***** Provided data
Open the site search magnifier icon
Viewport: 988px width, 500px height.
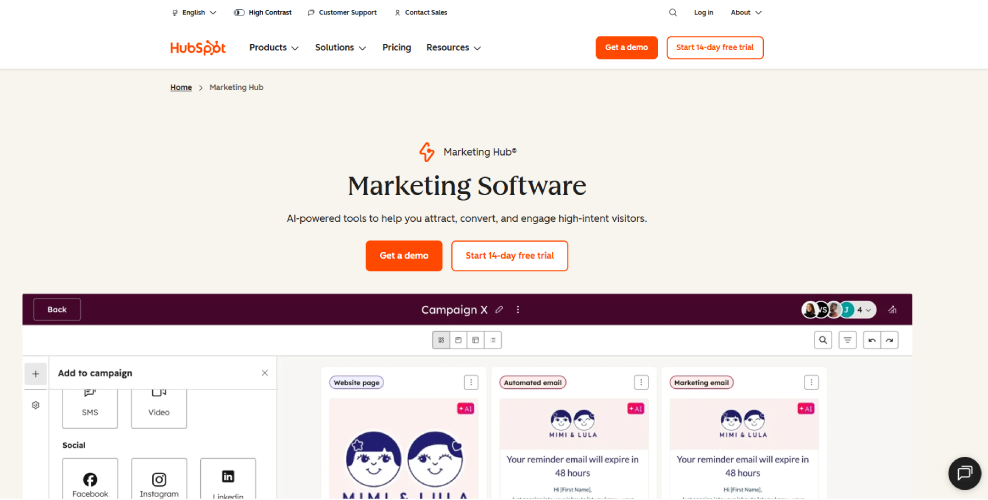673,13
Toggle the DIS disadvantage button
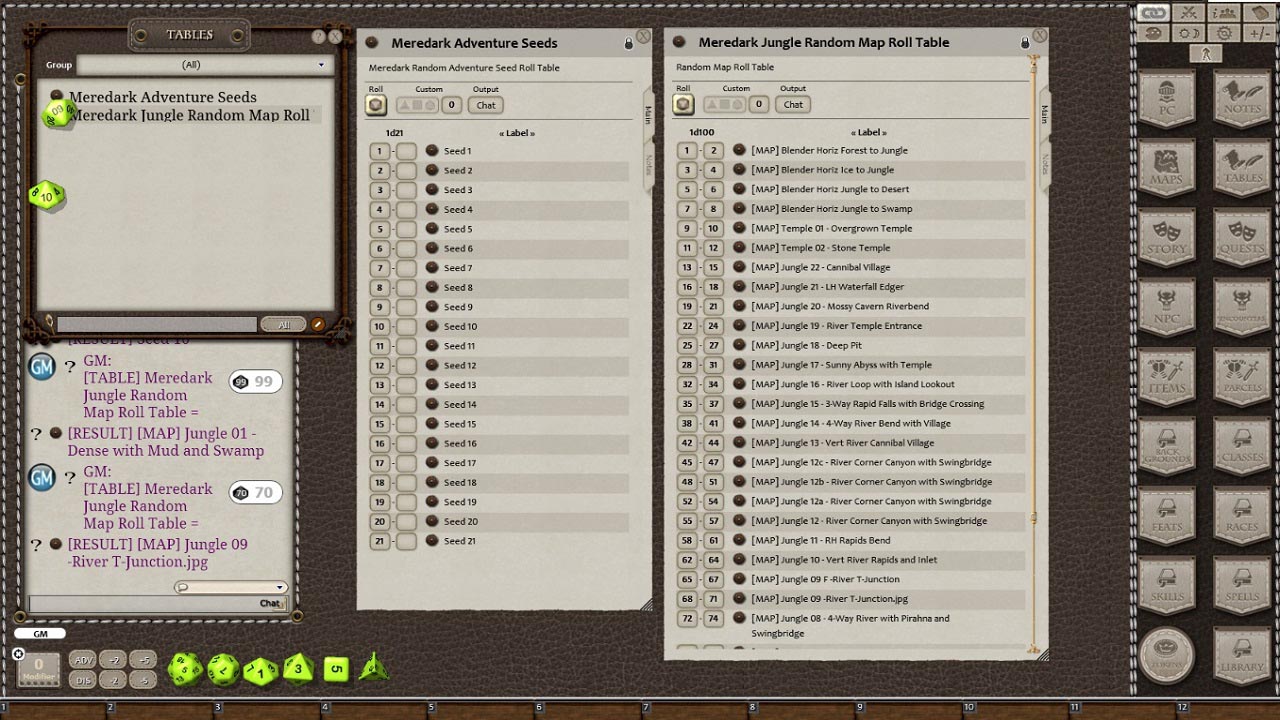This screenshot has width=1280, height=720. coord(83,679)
**********
Work instructions - Lay out every line of the entries above as a numbered list, skipping blank lines and leaving the pictures out.

Output for this task -
1. Open the site search magnifier icon
2. Viewport: 988px width, 500px height.
3. 673,13
4. Toggle the DIS disadvantage button
5. This screenshot has width=1280, height=720. coord(83,679)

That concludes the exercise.